What Do You Do All Winter? 

Sometimes people ask vegetable farmers what we do all winter. This is our short answer: we order seeds. We feed the horses. We fix tools. We sleep.

This is our long answer: first, we spend a few days not knowing what to do, once the enormous pressure of the season has ended. We drift around the house and fields, hardly comprehending that we don’t have to harvest or weed.

Then we start imagining what we could do, now that we don’t have the enormous pressure. My travel-loving fellow farmer has some suggestions: “Let’s go to Norway!”

I laugh. Our new team of horses last spring cost more than a trip to Norway, and have made trips to Norway unlikely for some time.

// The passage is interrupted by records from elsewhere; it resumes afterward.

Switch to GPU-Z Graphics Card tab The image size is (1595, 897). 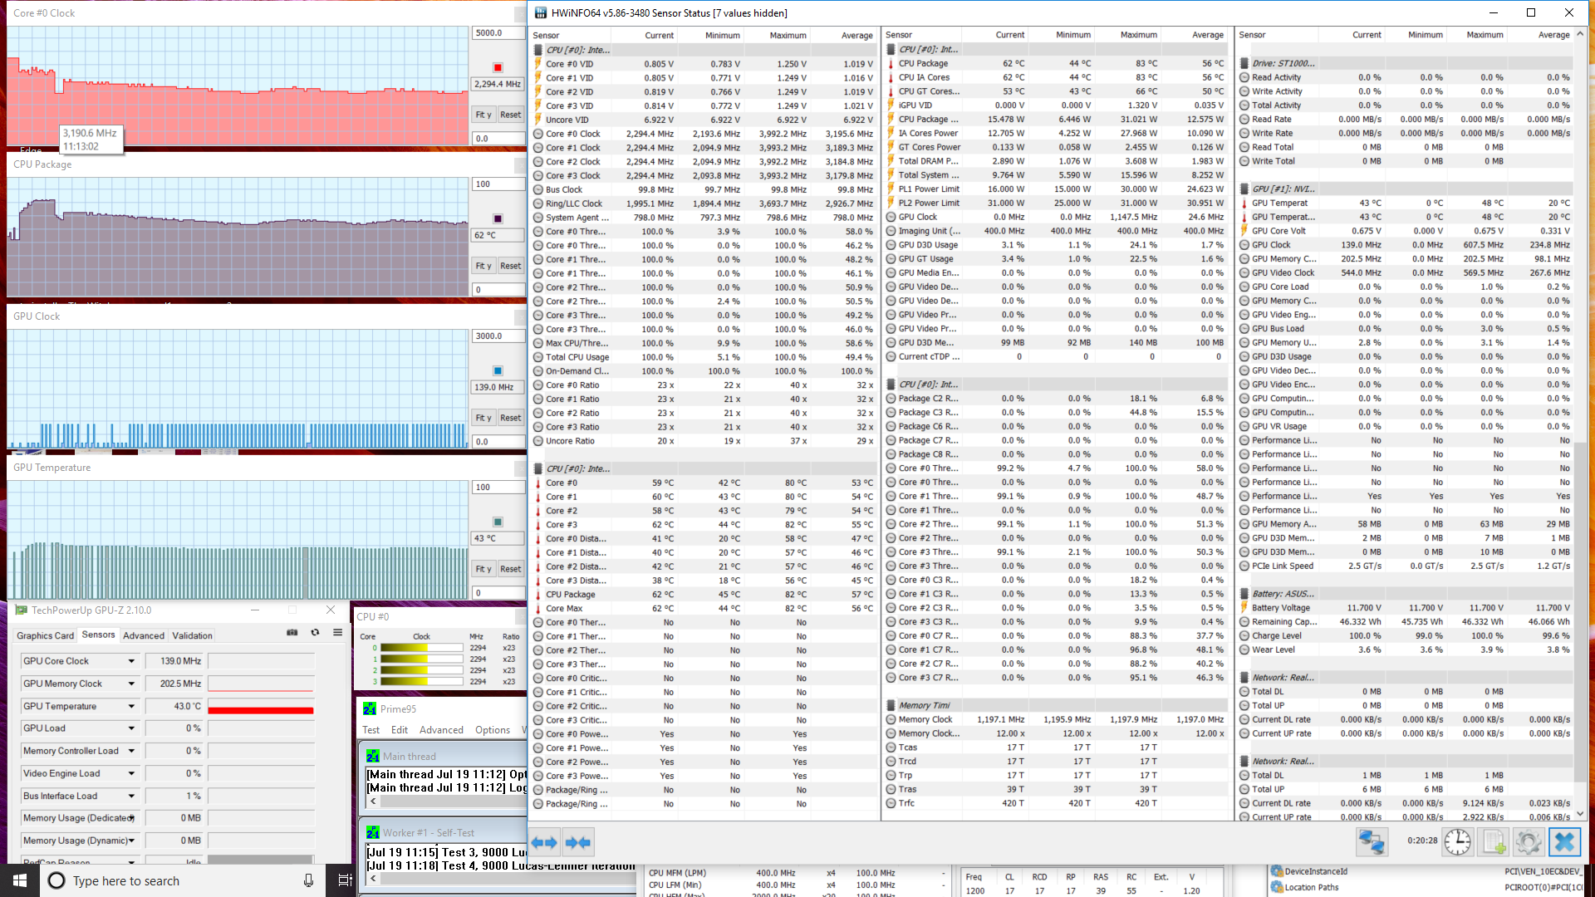(46, 635)
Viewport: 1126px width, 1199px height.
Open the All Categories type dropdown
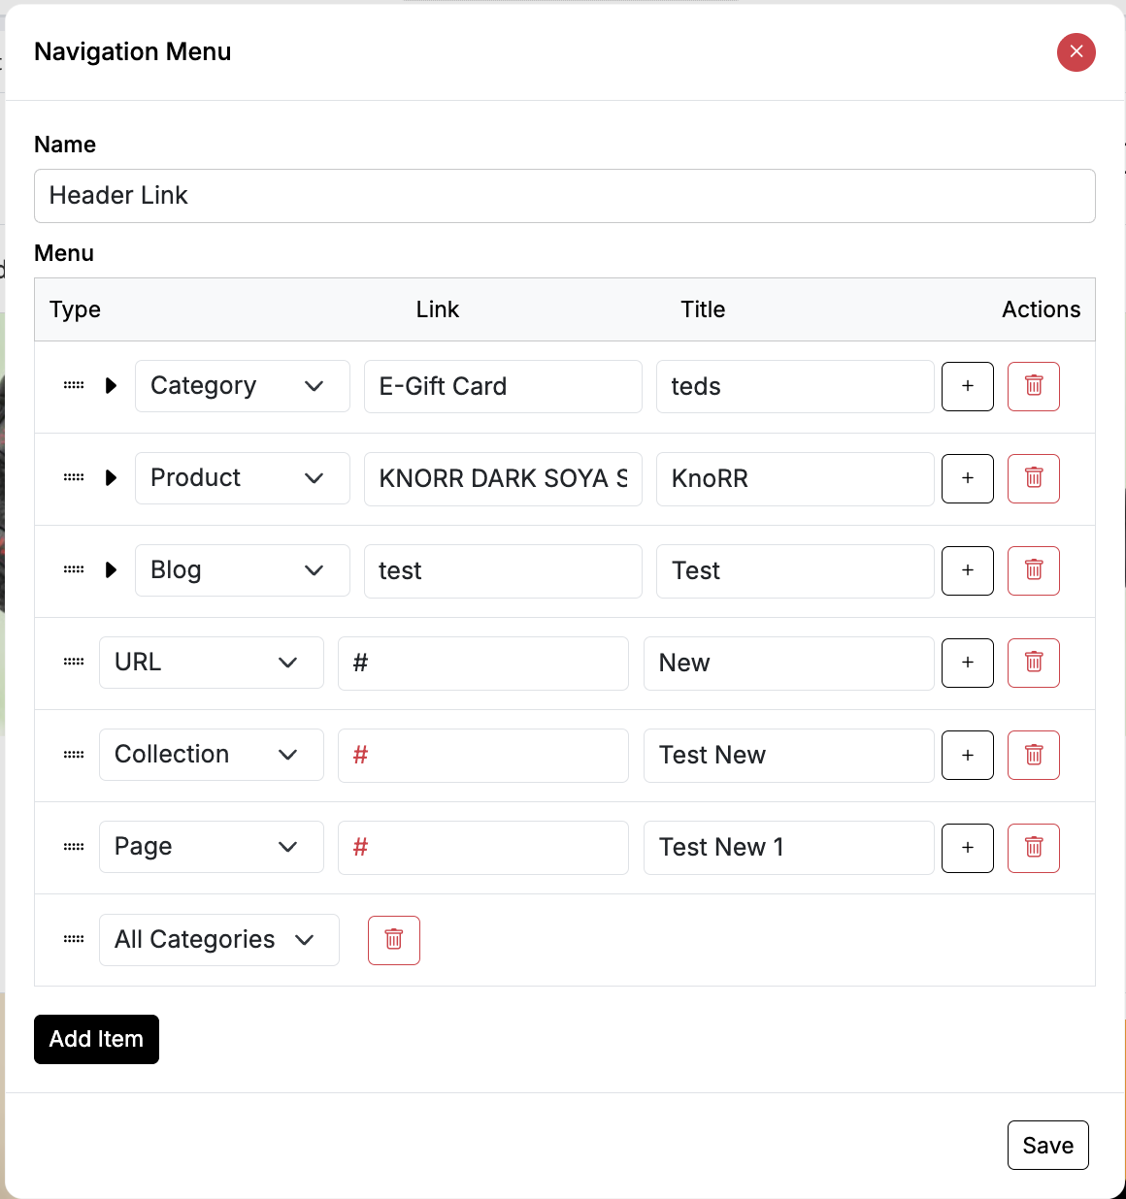coord(218,940)
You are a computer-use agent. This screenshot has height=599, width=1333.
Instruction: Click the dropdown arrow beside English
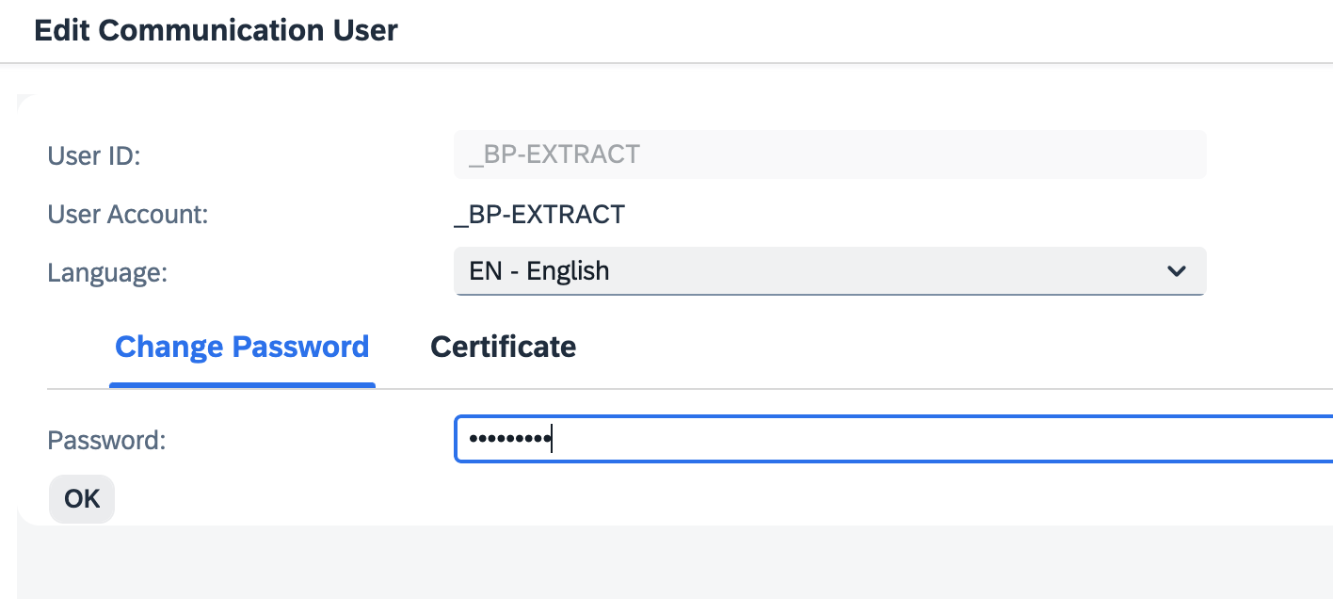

For my part, I start noticing all the things we’ve neglected. This year, after the season ended, we fixed the burnt-out light over our kitchen table. After six months, we could see what we were eating!

Then we fixed the broken storm window in our daughter’s bedroom, a project two years overdue. Luckily, the daughter is 24 and not living here full-time, so she didn’t spend every night of those two winters shivering.

Then, since we were on a roll, we asked our clever fix-it-all neighbor to look at our front door, which we’d been keeping closed by using an old sock stuffed in the bottom edge. He put a chink of wood around the latch, and our door closes properly again. What a pleasure!

“It’s almost as fun as going to Fiji!” my fellow says. 

I laugh. Our new team of horses last spring cost more than a trip to Fiji, and have made trips to Fiji unlikely for some time.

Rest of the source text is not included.